*DIRECTIONS FOR THIS TASK*
Reproduce exactly, from the data that follows, the line with "Planuję dziecko (435, 110)", the line with "jak wybrac okulary (445, 2173)", and every line that lies between them.

<<<<

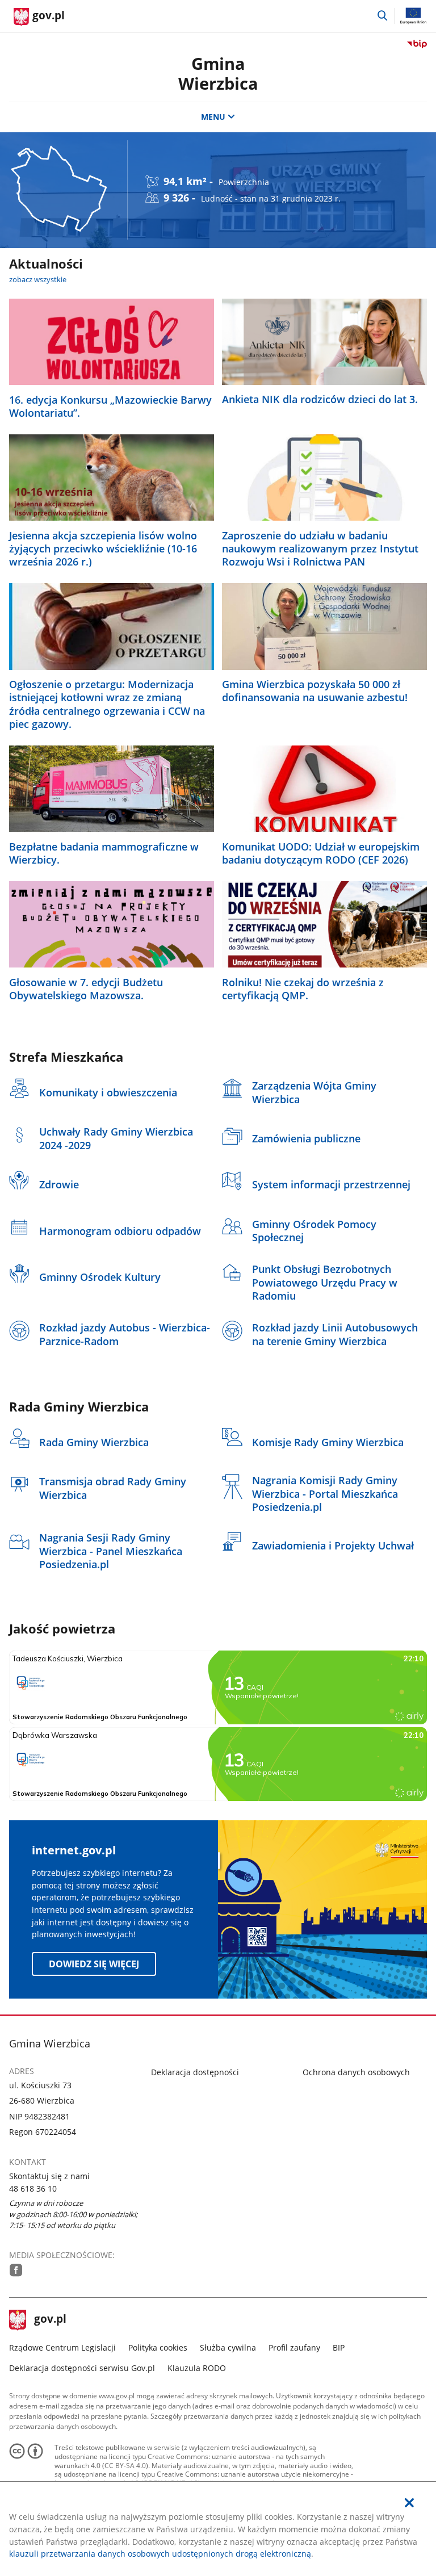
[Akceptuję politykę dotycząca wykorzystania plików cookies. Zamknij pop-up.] (409, 2503)
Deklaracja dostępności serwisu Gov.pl (82, 2368)
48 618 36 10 (33, 2188)
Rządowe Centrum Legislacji (62, 2347)
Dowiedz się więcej (94, 1964)
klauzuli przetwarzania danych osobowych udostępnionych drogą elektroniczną (160, 2553)
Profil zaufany (294, 2347)
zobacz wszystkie (37, 279)
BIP (339, 2347)
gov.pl (49, 2320)
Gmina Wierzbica (218, 73)
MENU (213, 116)
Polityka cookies (157, 2347)
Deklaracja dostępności (195, 2072)
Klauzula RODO (196, 2368)
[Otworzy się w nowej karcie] (16, 2270)
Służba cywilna (228, 2347)
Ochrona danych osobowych (356, 2072)
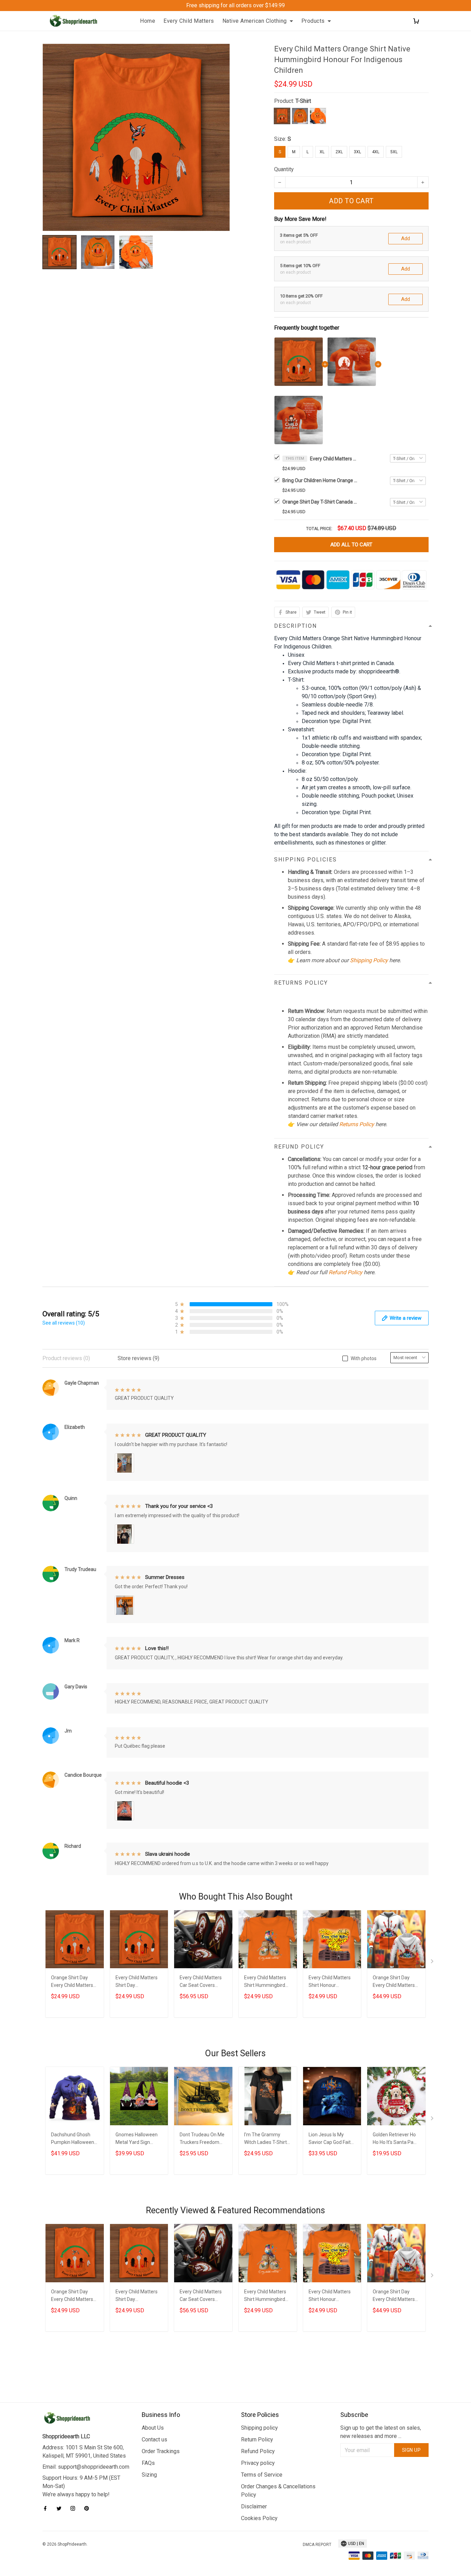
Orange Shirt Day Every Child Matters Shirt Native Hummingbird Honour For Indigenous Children (74, 1982)
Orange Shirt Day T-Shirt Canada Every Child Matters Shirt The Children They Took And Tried (320, 502)
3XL (357, 151)
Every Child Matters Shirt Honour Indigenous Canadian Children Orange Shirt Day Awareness (332, 1982)
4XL (375, 151)
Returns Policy (356, 1124)
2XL (339, 151)
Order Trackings (161, 2451)
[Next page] (432, 1962)
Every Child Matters (188, 21)
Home (147, 21)
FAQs (148, 2463)
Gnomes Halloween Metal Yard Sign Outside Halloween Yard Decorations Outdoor (137, 2139)
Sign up (411, 2450)
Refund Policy (345, 1272)
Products (313, 21)
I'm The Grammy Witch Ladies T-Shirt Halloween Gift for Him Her (265, 2139)
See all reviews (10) (63, 1323)
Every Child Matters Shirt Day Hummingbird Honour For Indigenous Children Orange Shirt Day (139, 1982)
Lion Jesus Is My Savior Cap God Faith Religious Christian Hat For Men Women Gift (331, 2139)
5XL (394, 151)
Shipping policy (259, 2427)
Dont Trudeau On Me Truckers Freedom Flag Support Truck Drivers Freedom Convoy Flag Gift (202, 2139)
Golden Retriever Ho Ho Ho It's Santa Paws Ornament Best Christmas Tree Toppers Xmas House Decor (396, 2139)
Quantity (284, 169)
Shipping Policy (369, 960)
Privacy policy (258, 2463)
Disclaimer (254, 2506)
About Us (153, 2427)
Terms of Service (261, 2474)
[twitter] (61, 2508)
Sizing (149, 2474)
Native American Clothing (254, 21)
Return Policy (257, 2439)
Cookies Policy (259, 2518)
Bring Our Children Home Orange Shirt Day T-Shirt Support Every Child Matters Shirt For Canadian (320, 480)
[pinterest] (88, 2508)
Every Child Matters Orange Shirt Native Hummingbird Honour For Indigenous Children (334, 458)
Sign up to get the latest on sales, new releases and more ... (380, 2431)
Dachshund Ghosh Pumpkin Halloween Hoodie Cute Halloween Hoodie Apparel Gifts (72, 2139)
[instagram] (75, 2508)
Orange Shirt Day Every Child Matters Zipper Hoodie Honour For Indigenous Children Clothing (394, 1982)
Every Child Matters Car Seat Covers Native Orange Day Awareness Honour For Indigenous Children (201, 1982)
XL (322, 151)
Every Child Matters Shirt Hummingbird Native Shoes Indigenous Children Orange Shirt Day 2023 (265, 1982)
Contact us (154, 2439)
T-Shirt (303, 101)
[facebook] (47, 2508)
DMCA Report (317, 2544)
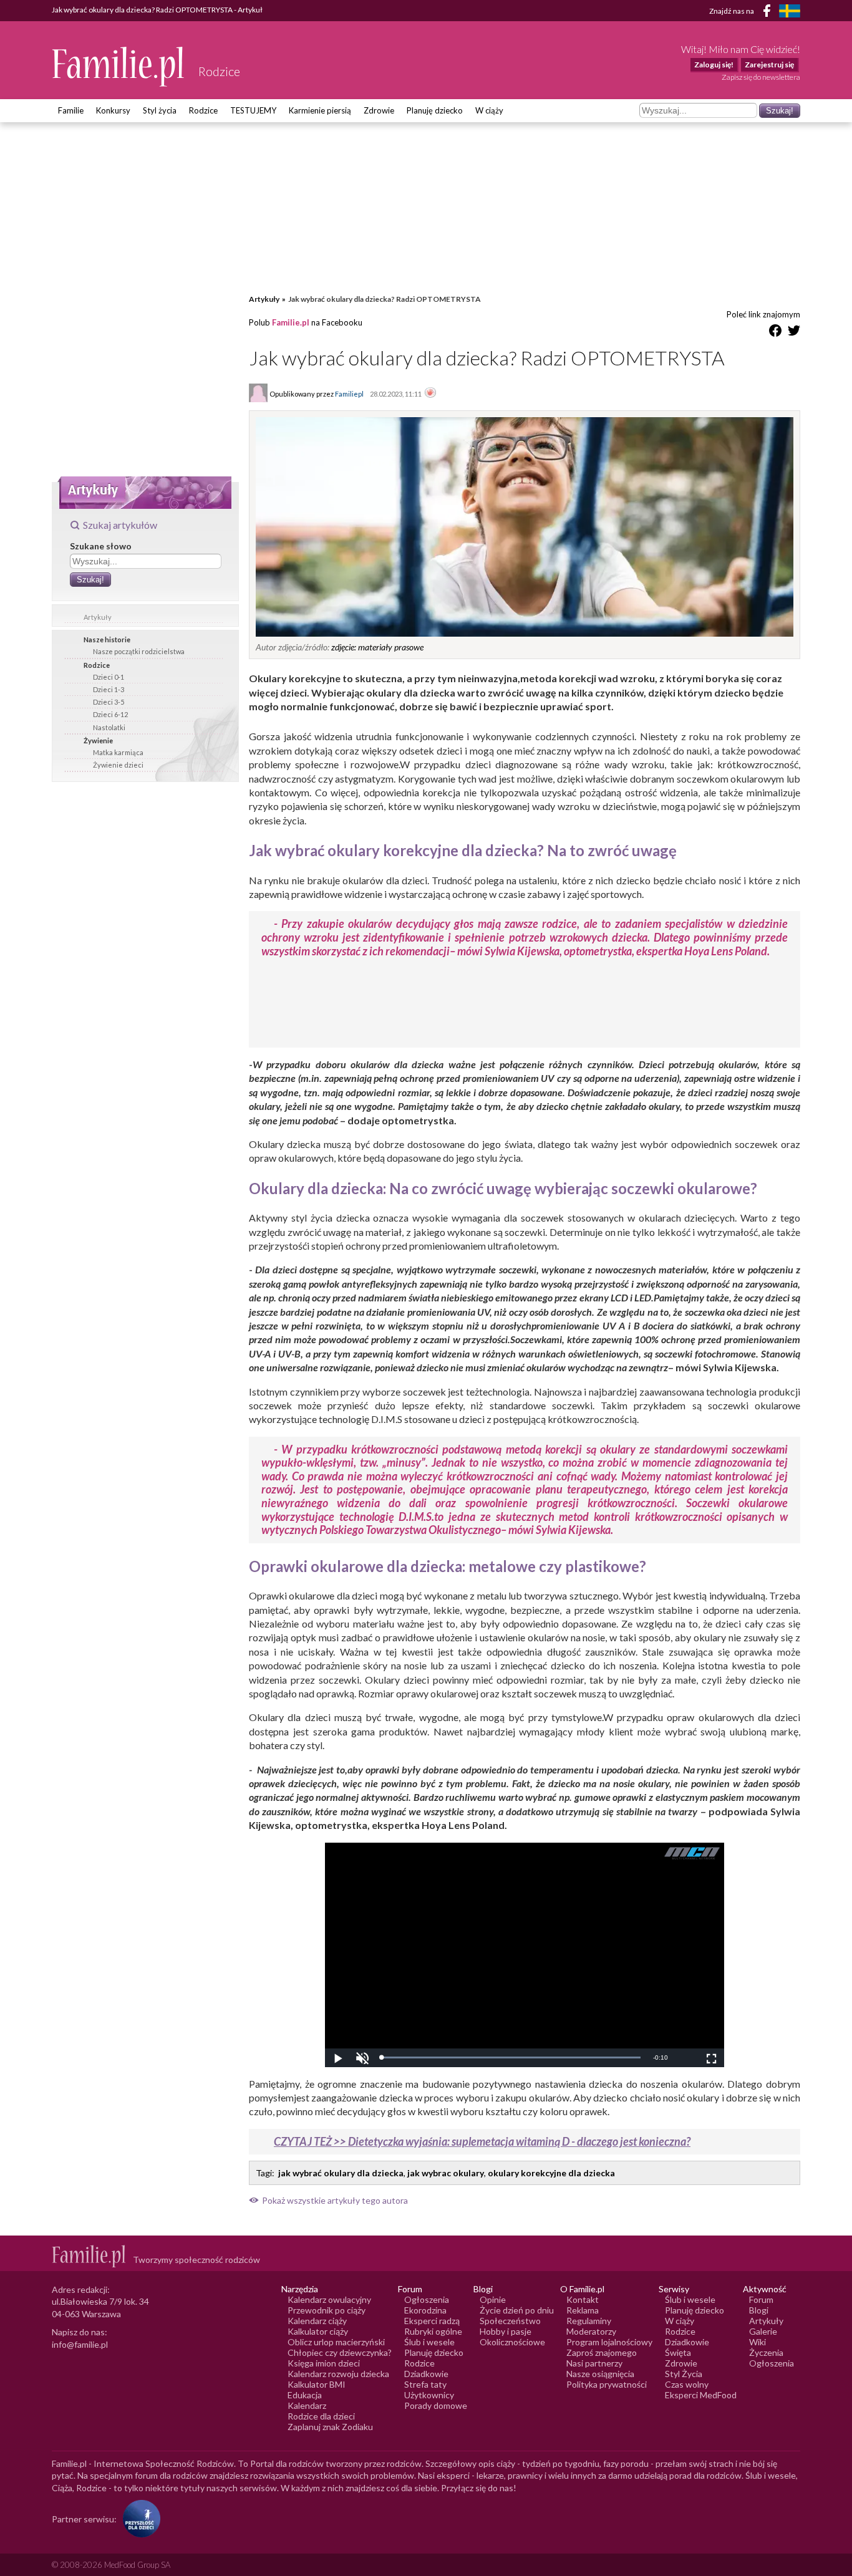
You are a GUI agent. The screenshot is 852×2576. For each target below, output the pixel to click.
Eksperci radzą (432, 2320)
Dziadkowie (426, 2373)
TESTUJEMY (253, 110)
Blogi (758, 2310)
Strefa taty (425, 2384)
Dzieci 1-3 (108, 689)
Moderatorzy (591, 2331)
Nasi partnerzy (594, 2363)
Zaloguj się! (713, 64)
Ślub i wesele (429, 2342)
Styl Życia (683, 2373)
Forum (761, 2299)
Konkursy (113, 110)
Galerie (763, 2331)
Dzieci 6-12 (110, 714)
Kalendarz (307, 2405)
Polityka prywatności (606, 2384)
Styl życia (160, 110)
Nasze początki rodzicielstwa (139, 651)
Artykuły (98, 617)
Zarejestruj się (769, 64)
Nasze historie (107, 639)
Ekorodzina (425, 2310)
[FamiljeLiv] (789, 10)
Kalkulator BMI (317, 2384)
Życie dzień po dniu (517, 2310)
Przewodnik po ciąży (326, 2310)
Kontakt (582, 2299)
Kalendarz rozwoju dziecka (338, 2373)
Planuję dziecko (435, 110)
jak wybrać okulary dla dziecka (341, 2173)
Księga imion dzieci (324, 2363)
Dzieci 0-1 (108, 677)
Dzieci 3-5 (108, 702)
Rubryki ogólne (433, 2331)
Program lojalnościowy (609, 2342)
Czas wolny (687, 2384)
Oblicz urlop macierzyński (336, 2342)
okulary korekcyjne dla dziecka (551, 2173)
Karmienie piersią (320, 110)
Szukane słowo (101, 546)
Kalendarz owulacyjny (329, 2299)
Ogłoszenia (426, 2299)
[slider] (511, 2057)
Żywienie (98, 740)
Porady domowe (435, 2405)
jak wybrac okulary (445, 2173)
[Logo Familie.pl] (119, 66)
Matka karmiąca (118, 752)
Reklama (582, 2310)
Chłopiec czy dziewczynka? (340, 2352)
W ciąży (489, 110)
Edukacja (305, 2395)
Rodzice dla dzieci (321, 2416)
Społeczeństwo (510, 2320)
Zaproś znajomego (601, 2352)
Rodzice (203, 110)
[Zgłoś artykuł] (430, 393)
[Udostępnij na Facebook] (775, 333)
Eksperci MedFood (701, 2395)
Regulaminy (588, 2320)
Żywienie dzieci (118, 765)
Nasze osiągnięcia (600, 2373)
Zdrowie (379, 110)
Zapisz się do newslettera (761, 77)
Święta (678, 2352)
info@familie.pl (80, 2344)
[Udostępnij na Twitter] (794, 333)
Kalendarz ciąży (317, 2320)
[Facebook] (769, 13)
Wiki (757, 2342)
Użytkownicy (429, 2395)
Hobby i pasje (505, 2331)
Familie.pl (290, 322)
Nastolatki (109, 727)
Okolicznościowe (512, 2342)
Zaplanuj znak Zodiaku (330, 2426)
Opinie (493, 2299)
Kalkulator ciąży (318, 2331)
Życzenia (766, 2352)
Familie (71, 110)
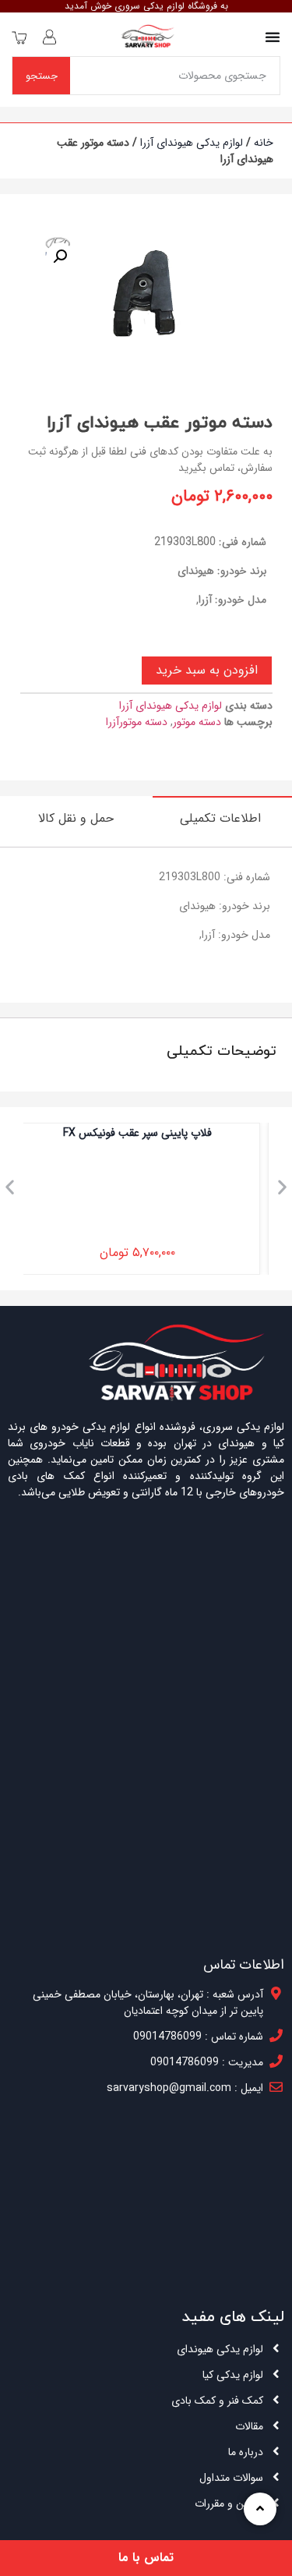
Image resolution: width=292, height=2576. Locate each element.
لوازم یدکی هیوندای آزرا (191, 142)
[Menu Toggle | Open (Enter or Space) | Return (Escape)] (272, 36)
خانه (263, 142)
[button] (9, 1187)
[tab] (222, 818)
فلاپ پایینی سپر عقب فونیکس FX (146, 1132)
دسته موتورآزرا (136, 722)
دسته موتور (197, 722)
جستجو (42, 76)
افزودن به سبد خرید (207, 670)
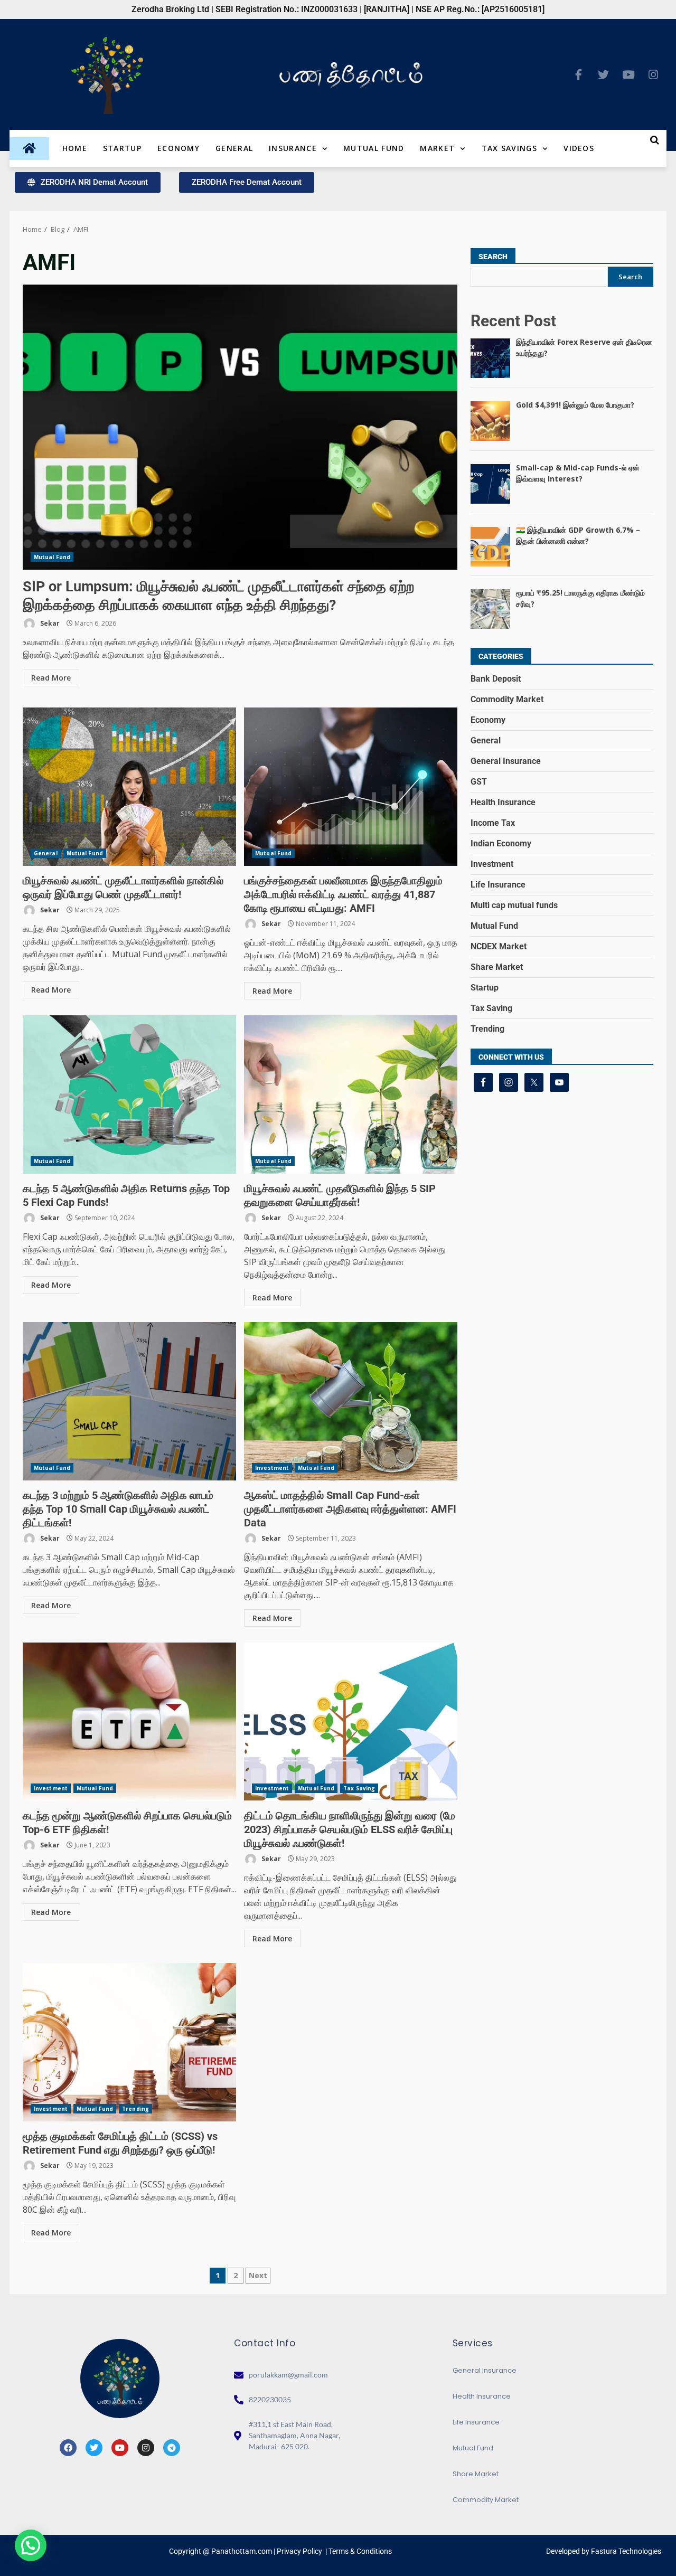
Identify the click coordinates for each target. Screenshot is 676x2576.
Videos (579, 148)
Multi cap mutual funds (514, 905)
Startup (122, 148)
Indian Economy (501, 843)
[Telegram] (171, 2447)
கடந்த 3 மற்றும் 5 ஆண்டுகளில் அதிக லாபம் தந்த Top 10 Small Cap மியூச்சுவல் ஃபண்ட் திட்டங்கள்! (129, 1401)
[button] (30, 2545)
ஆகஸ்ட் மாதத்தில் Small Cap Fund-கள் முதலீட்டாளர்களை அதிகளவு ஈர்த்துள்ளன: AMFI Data (350, 1401)
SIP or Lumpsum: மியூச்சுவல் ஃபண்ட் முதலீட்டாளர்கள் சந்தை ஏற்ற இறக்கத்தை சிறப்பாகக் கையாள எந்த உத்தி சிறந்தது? (240, 427)
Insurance (293, 148)
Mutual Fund (373, 148)
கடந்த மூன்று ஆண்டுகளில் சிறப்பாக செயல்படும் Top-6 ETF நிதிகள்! (129, 1722)
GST (479, 782)
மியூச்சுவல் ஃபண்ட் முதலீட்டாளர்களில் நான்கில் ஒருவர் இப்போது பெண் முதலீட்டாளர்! (129, 786)
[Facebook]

>>>>

*ANSWER FOR THIS EXERCISE*
Planuję dziecko (435, 110)
jak wybrać okulary dla dziecka (341, 2173)
Księga imion dzieci (324, 2363)
Dzieci 0-1 (108, 677)
Dzieci 3-5 (108, 702)
Rubryki ogólne (433, 2331)
Program lojalnościowy (609, 2342)
Czas wolny (687, 2384)
Oblicz urlop macierzyński (336, 2342)
okulary korekcyjne dla dziecka (551, 2173)
Karmienie piersią (320, 110)
Szukane słowo (101, 546)
Kalendarz owulacyjny (329, 2299)
Ogłoszenia (426, 2299)
[slider] (511, 2057)
Żywienie (98, 740)
Porady domowe (435, 2405)
jak wybrac okulary (445, 2173)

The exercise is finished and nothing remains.